Associations between estrogen receptor (ER) Alpha expression levels and ER genotypes.

Abstract

Abstract Abstract #3049 Background: Estrogen receptors (ER) and associated factors, including progesterone receptors (PgR), modulate estrogenic effects both in normal tissue and in hormone receptor (HR)-positive breast cancers. ERα expression occurs in the majority of breast cancers, although the level of overexpression varies between tumors. Multiple single nucleotide polymorphisms (SNPs) in the genes that encode ER, termed ESR1 (ERα) and ESR2 (ERβ), have been shown to affect phenotypic outcomes, including breast cancer risk, bone mineral density, hot flashes, and lipid levels. We hypothesized that SNPs in genes that encode ER may affect level of ER overexpression.
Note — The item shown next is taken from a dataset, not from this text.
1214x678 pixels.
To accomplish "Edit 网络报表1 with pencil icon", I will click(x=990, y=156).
 Methods: DNA was extracted from white blood cells from 100 subjects with HR-positive breast cancer enrolled in a tamoxifen observational study. SNPs in ESR1 (XbaI: rs#9340799, PvuII: rs#2234693) and ESR2 (01: rs#1256049; 02: rs#4986938) were determined from germline DNA using TaqMan. ER overexpression in paraffin-embedded formalin-fixed tumor specimens was quantified with immunohistochemistry (IHC) of tumor specimens on slides (Ventana Image Analysis System) and with RT-PCR using the Oncotype DX breast cancer assay (Genomic Health, Inc). Gene expression of other ER-associated genes (PgR, BCL2, and SCUBE2) was determined using RT-PCR (Oncotype DX). Expression of ER and associated genes across ER genotype was performed using the Kruskal-Wallis test. For all analyses, a p value of <0.05 was considered statistically significant.
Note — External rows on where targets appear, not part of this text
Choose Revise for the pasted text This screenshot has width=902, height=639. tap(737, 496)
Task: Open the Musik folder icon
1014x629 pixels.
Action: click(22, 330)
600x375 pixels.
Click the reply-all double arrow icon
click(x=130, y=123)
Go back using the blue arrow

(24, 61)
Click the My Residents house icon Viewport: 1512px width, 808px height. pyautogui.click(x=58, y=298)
 Results: ER expression assessed using IHC and RT-PCR was statistically significantly correlated, with a Pearson correlation coefficient of 0.43 (p=0.0006). However, there was no association between the ESR1 or ESR2 genotypes and ER expression assessed by either method. A trend between ESR1 XbaI genotype and PgR expression by RT-PCR was noted (p=0.08 for gene-dose effect). No other associations between ER polymorphisms and expression of ER-related genes were identified.
 Conclusions: SNPs in genes encoding for ER do not appear to be associated with level of ER expression in breast cancer. Differences in ER expression between individual tumors are likely due to mechanisms other than these inherited mutations in the ER genes. Citation Information: Cancer Res 2009;69(2 Suppl):Abstract nr 3049.